Iris and World installed real-life captcha image grids in urban areas, capturing objects like traffic lights, bikes, and street signs among others. It mimics the style of online captchas.
The real-life captcha was installed in Singapore, Berlin, and Buenos Aires. QR codes are featured on each installation, leading to World ID, a digital identity allowing individuals to prove they are human. The technology offers an alternative humanity test without sharing personal data.
The campaign is part of World’s effort to build its real human network through World ID. It is driven by the inability of captchas to stop bot-driven frauds as they become more advanced.

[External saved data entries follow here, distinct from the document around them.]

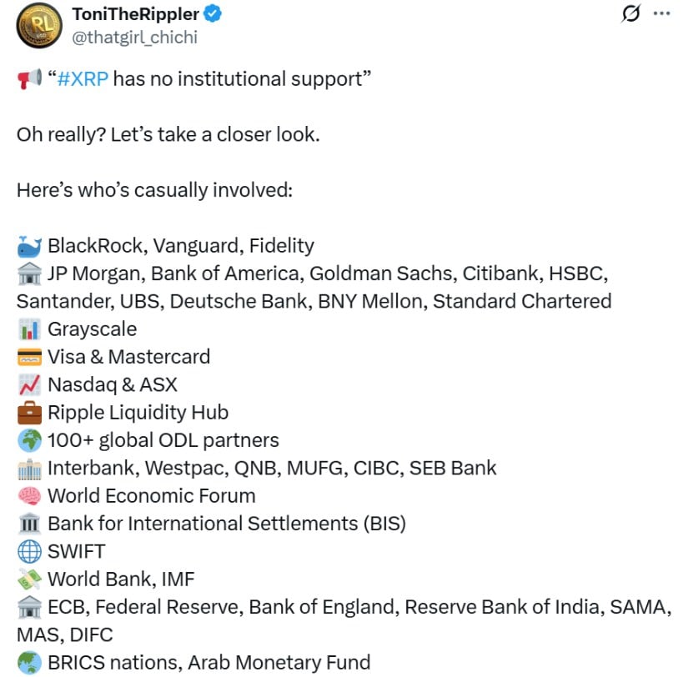
Task: Click the meridian globe emoji beside SWIFT
Action: pyautogui.click(x=29, y=551)
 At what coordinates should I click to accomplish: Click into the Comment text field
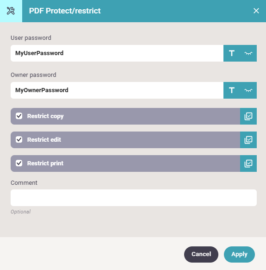(134, 198)
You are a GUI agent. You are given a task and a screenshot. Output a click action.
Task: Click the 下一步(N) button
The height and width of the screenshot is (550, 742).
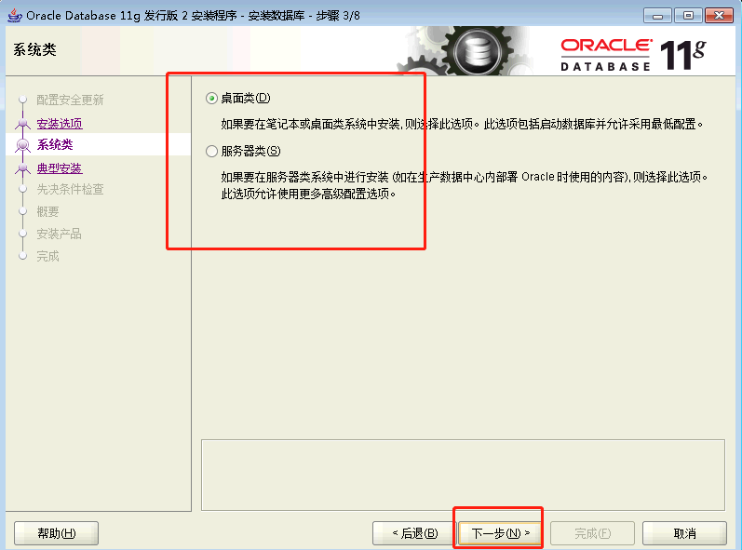(500, 533)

“Proving you’re human is becoming increasingly important online—but the ways we do it are increasingly irritating and, even worse, ineffective. World ID is a simple and anonymous proof of humanity built for the age of AI. To make people aware of it, we reminded them just how ridiculous the current method actually is. The best ideas are simple and surprising. With real world captchas, we’re trying to capture attention with something as playful as it is provocative,” John Patroulis, chief marketing officer of Tools For Humanity, a contributor to World, said.
Menno Kluin, global chief creative officer at Iris Worldwide, commented, “For years, we’ve tolerated captchas as a necessary evil. This campaign challenges that mindset. We’ve taken something people are used to ignoring online and dropped it into the real world to make it unmissable. It’s a disruptive creative device with a clear message: there’s a better way.”